26 Jun 2022
Adam Probets, Tamara Glynn, Katie Smart, Darren Randall
In the 1980s a teenage boy is killed whilst playing on the railway tracks as a group of his friends looks on. Several decades later the group of friends reunites in their hometown only to be plagued by Morris’ ghost seeking revenge.
Morris is a cross between a Stephen King novel and a British railway safety advert, but disappointingly lacks the intensity of either. One must bear in mind that British safety ads can be particularly scary, search out Network Rail’s See Track, Think Train circa 2012 if you don’t believe it. Or to go slightly further afield the Central Office of Information’s Lonely Water from 1973. Returning to Morris, the film largely revolves around the main group of characters moving from location to location as they are stalked by the spirit of their ex-friend who lingers about two feet off-screen at all times clad in jean shorts and brandishing a kitchen knife. The characters themselves are very thinly sketched and have little to no personality. This is due to most of the dialogue being consumed by growing fears that Morris is either upstairs, in the room, or right behind them. The exception is Nathan (Darren Randall) who is granted a subplot with his son being one of several neighbourhood teens that were on a school bus that has gone missing. Although, not much time is allocated to developing it into something emotionally rewarding for when it eventually ties into the main plot.

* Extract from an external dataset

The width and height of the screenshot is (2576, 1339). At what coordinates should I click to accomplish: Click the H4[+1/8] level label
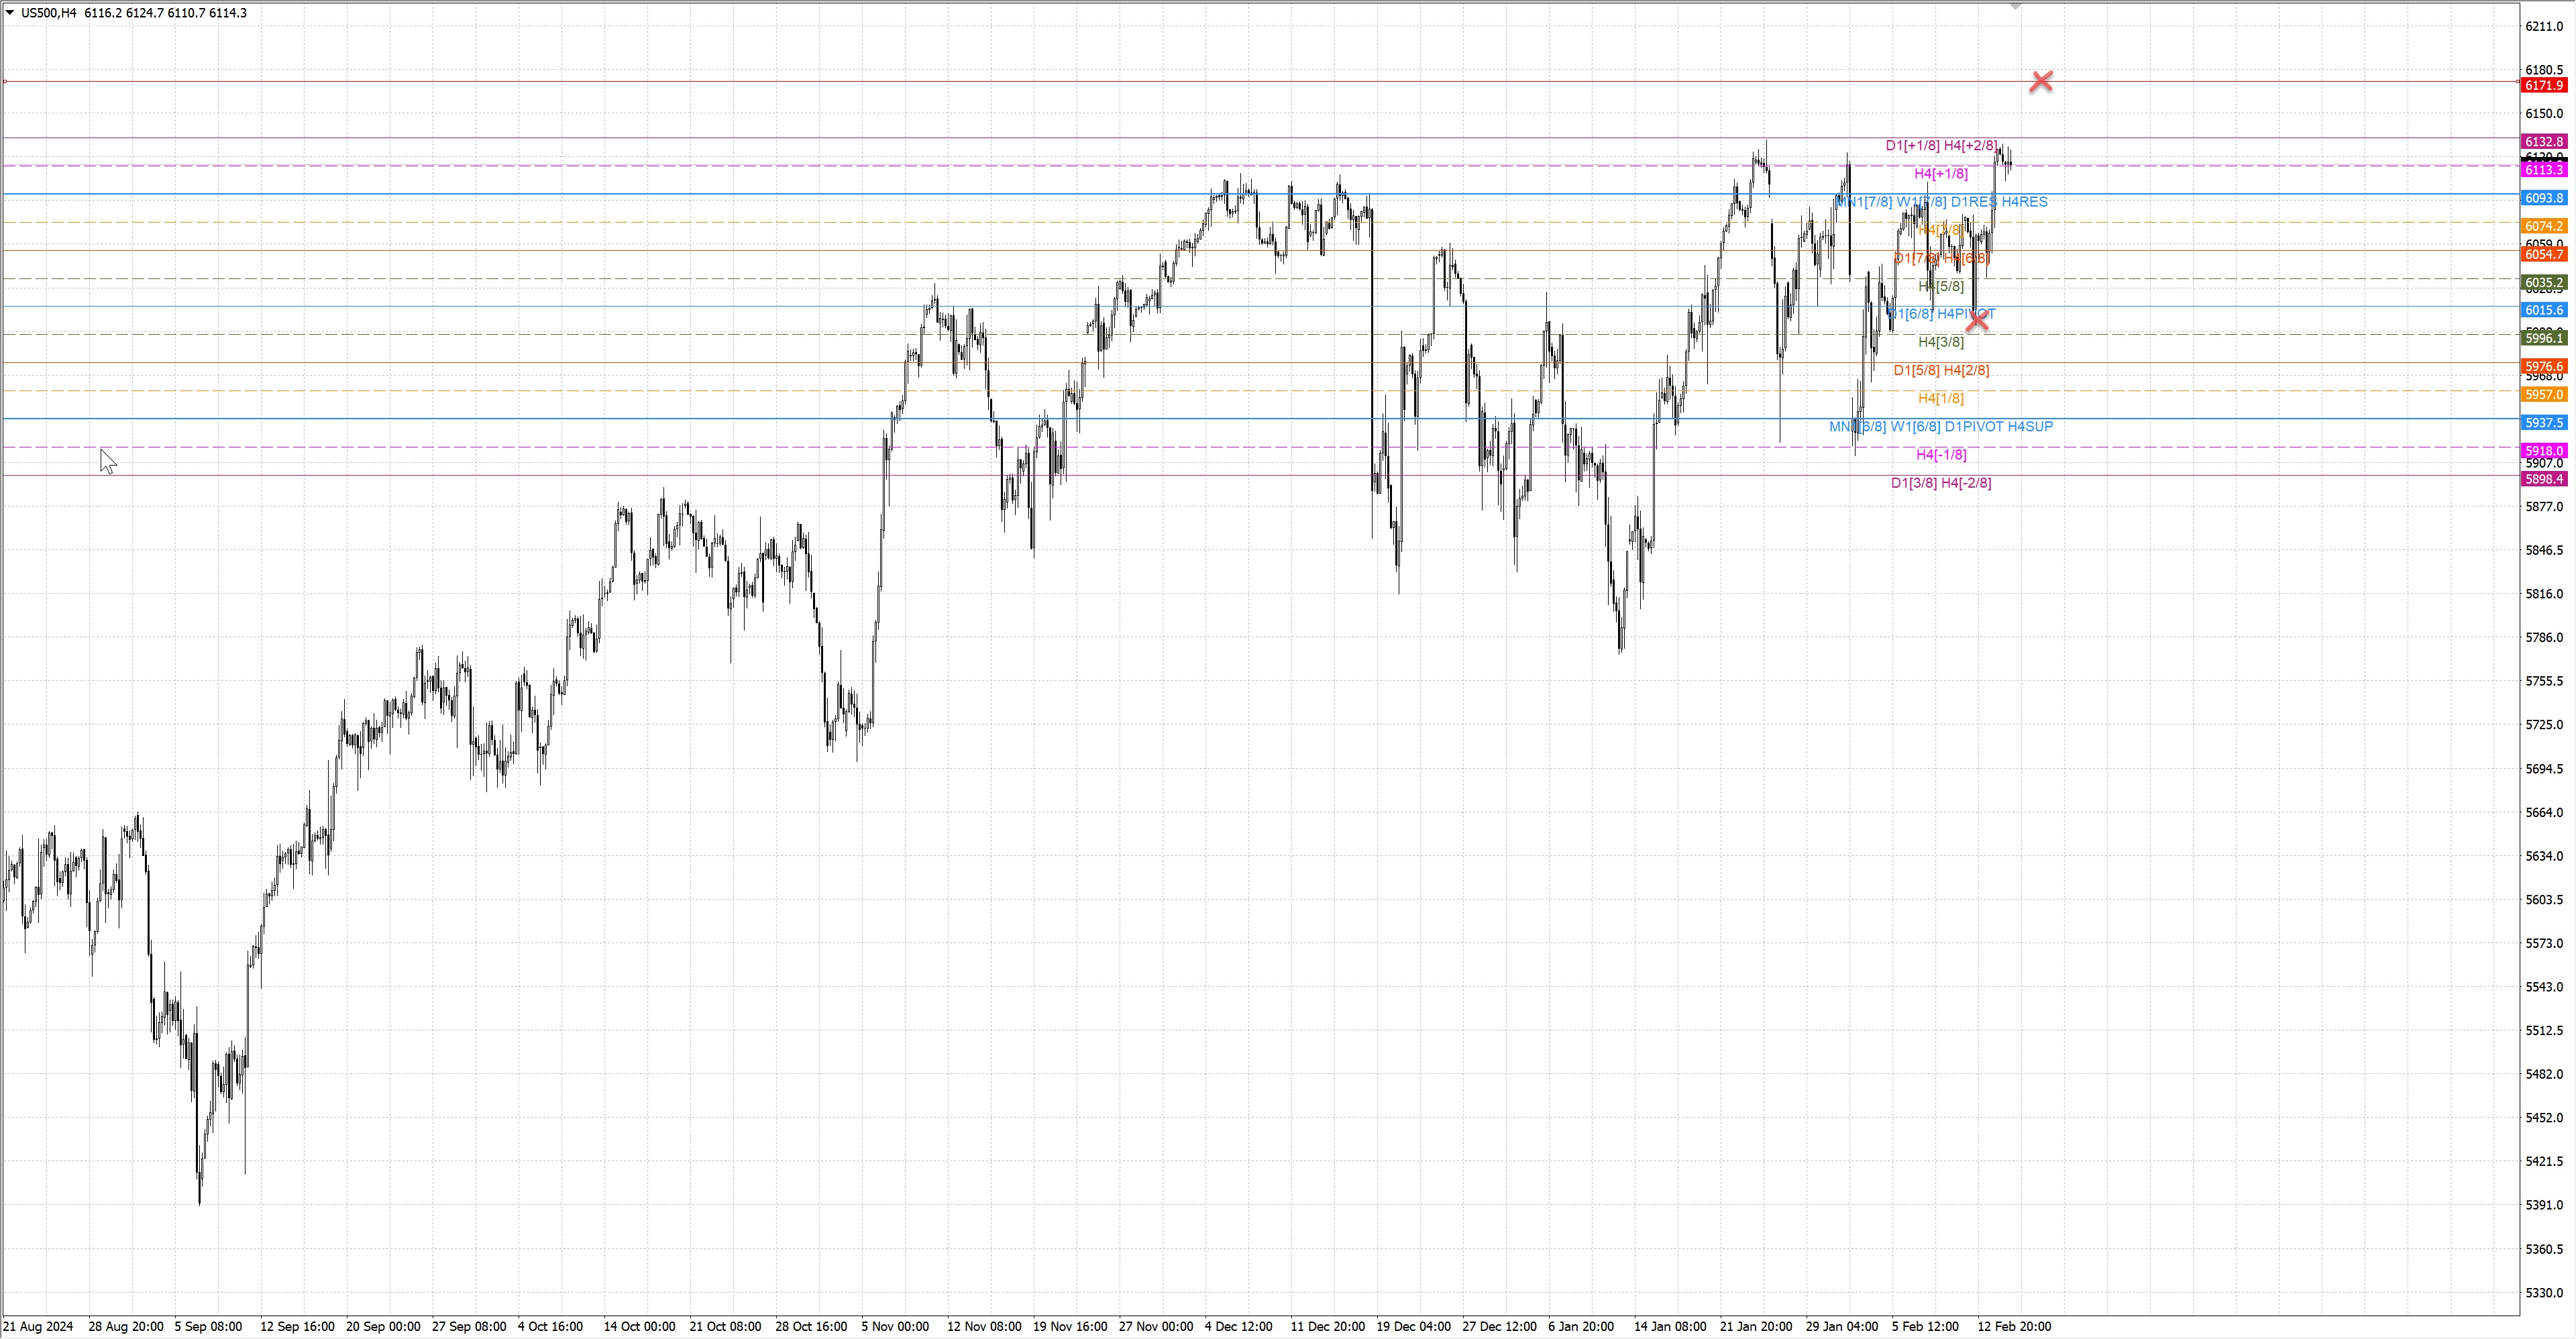(x=1940, y=174)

Visually there is a distracting haze on most shots that gives the film an anachronistic peachy glow. And most of the visual effects that have been added in post, particularly the smashing glass effects, draw too much attention to themselves. As the adage goes, less is more. An early kill from a darkened space is by far the most effective, and Morris’ blackened eyes play into the sinister depths of the uncanny valley. Ultimately, the real scares are too few and far between.
Morris plays out like a shallow memory of a Stephen King plot. It pays little attention to developing its characters and the visuals are tonally incongruent. There is a concept for a chilling thriller here, but in its current form, it is ironically too skeletal to be scary.